The European Union's legislative body has sanctioned the first substantial framework of rules to oversee artificial intelligence on a global scale. This legislative move was spurred by the swift progression in AI technologies, which have sparked various concerns, including their effects on employment, personal privacy, and the rights of individuals.
This regulatory framework is designed to safeguard fundamental human rights, uphold democratic values, ensure the rule of law, and protect environmental integrity against the potential dangers of high-risk AI systems. It also sets forth requirements for AI systems, tailored to the level of threat and influence they may pose.
In its approach, the legislation categorizes AI according to the degree of risk it presents, from "unacceptable" to high, medium, and low threat levels. It delineates a clear distinction between uses of AI that are considered unacceptable and those that carry high, medium, or low risks. The regulatory package prohibits AI practices that could endanger the rights of citizens, including biometric classification systems, the use of emotion detection in professional settings, and AI that could manipulate human behavior. AI systems and models intended for general use must adhere to EU copyright laws and provide comprehensive summaries of the training data utilized.
According to Dragos Tudorache, EU Parliament Member, “We have not yet witnessed the full power of AI. Existing capabilities have already surpassed anything we could have imagined and this will continue, exponentially. AGI is something that we need to prepare for.”
He also stated that, “The AI Act has pushed the development of AI in a direction where humans are in control of the technology, and where the technology will help us leverage new discoveries for economic growth, societal progress, and to unlock human potential.”

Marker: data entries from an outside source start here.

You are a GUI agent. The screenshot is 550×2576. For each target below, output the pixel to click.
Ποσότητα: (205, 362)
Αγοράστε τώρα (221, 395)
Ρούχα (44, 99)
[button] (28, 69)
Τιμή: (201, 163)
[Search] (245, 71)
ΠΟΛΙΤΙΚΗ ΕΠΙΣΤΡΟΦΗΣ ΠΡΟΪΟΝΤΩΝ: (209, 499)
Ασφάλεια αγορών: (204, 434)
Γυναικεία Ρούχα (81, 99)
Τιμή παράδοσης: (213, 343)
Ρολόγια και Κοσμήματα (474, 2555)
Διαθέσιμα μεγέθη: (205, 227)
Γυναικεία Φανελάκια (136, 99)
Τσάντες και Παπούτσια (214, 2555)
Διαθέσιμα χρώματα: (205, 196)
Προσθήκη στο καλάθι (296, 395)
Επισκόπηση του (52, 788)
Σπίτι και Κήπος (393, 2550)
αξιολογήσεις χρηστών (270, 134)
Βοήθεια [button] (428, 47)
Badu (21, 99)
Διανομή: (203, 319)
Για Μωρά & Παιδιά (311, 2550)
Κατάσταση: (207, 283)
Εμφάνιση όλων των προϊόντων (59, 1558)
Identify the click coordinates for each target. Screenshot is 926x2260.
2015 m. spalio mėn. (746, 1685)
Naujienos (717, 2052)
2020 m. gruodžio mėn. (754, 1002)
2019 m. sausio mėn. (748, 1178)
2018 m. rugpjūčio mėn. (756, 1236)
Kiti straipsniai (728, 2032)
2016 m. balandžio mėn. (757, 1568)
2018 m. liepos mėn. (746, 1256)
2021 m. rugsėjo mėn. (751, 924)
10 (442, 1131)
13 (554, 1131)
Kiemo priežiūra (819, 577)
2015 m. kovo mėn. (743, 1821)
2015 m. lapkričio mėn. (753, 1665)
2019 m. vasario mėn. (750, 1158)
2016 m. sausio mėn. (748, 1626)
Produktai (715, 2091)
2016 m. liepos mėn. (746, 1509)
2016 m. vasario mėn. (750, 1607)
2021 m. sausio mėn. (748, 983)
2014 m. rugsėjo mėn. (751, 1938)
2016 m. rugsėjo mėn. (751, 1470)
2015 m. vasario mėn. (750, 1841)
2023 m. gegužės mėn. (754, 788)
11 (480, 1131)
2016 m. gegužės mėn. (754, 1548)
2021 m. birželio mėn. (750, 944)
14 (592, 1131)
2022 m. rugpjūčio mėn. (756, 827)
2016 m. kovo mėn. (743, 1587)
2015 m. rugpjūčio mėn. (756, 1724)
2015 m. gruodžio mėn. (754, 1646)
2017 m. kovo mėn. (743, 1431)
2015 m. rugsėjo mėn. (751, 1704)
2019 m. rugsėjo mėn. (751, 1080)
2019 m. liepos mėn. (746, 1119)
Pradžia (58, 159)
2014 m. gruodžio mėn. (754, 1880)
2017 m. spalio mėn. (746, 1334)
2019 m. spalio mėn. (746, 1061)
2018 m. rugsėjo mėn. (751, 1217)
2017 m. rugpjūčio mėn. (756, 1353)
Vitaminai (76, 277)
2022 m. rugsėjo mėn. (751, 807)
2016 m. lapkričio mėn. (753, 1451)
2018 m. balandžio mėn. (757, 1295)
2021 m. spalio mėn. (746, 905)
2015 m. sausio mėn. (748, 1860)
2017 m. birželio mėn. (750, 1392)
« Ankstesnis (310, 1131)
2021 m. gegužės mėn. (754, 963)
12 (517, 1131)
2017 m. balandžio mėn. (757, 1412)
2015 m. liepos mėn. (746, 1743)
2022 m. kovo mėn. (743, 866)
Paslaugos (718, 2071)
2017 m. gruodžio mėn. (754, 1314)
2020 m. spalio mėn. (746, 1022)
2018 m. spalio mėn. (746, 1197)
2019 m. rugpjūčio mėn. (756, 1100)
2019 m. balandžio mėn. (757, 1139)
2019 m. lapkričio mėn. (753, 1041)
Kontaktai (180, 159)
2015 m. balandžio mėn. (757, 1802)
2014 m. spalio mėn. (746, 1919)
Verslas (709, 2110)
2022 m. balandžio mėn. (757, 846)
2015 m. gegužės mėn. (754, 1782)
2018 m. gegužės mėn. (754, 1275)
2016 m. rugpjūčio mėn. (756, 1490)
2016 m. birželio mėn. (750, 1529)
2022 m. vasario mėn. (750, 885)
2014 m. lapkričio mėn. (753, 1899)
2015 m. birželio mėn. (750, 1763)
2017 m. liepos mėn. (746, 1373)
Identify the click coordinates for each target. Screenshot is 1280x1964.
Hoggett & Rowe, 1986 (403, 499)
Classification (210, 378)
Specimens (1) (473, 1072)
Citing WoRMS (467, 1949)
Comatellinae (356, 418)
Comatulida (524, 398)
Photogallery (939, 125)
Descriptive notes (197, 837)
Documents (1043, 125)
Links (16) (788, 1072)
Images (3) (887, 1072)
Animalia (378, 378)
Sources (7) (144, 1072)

The Generative AI Identity Crisis: Emerging AI Threatscapes and Mitigations
Kevin Bocek, Chief Innovation Officer at Venafi notes, “This law aims to ensure the safety, transparency, non-discrimination, and traceability of AI so that it isn’t exploited or used for malicious means by adversaries. The great thing about the EU’s AI Act is that it aligns AI models identities, akin to human passports, subjecting them to a Conformity Assessment for registration on the EU’s database.”
Unlike other regulatory efforts, the EU AI Act outlines consequences for organizations that break the rules. Noncompliant organizations may be hit by fines ranging from 7.5 million to 35 million euros, depending on the infringement and size of the company.
Armand Ruiz, AI Director at IBM wrote that “The EU AI Act is a risk-based approach, meaning that it places stricter requirements on AI systems that pose a higher risk to human health, safety, and fundamental rights.” Ruiz also presented the following simplified list of prohibited AI and key requirements for high-risk AI.
Prohibited AI Systems
- Social credit scoring systems
- Real-time biometric identification in public places (except for limited, pre-authorized situations)
- AI systems that exploit people's vulnerabilities (e.g., age, disability)
- AI systems that manipulate people's behavior or circumvent their free will
𝗞𝗲𝘆 𝗥𝗲𝗾𝘂𝗶𝗿𝗲𝗺𝗲𝗻𝘁𝘀 𝗳𝗼𝗿 𝗛𝗶𝗴𝗵-𝗥𝗶𝘀𝗸 𝗔𝗜
- Conducting a fundamental rights impact assessment and conformity assessment
- Registering the system in a public EU database
- Implementing a risk management and quality management system
- Implementing data governance measures (e.g., bias mitigation, representative training data)
- Providing transparency (e.g., Instructions for Use, technical documentation)
- Ensuring human oversight (e.g., explainability, auditable logs, human-in-the-loop)
- Ensuring accuracy, robustness, and cybersecurity (e.g., testing and monitoring)
Harness the power of AI to slay machine identity complexity in seconds
“As governments around the world grapple with how best to regulate a technology of growing influence and import, none have touted the possibility of AI identity management, Bocek warns. “The EU’s regulation, by far the most fully formed, says each model must be approved and registered—in which case it naturally follows that each would have its own identity. This opens the door to the tantalizing prospect of building a machine identity-style framework for assurance in this burgeoning space.”
Bocek notes that there’s plenty still to work out. But assigning each AI a distinct identity, would enhance developer accountability and foster greater responsibility, discouraging malicious use. Doing so with machine identity isn’t just something that will help protect businesses in the future, it’s a measurable success today. And more broadly it would help to enhance security and trust in a technology so far lacking either. It’s time for regulators to start thinking about how to make AI identity a reality.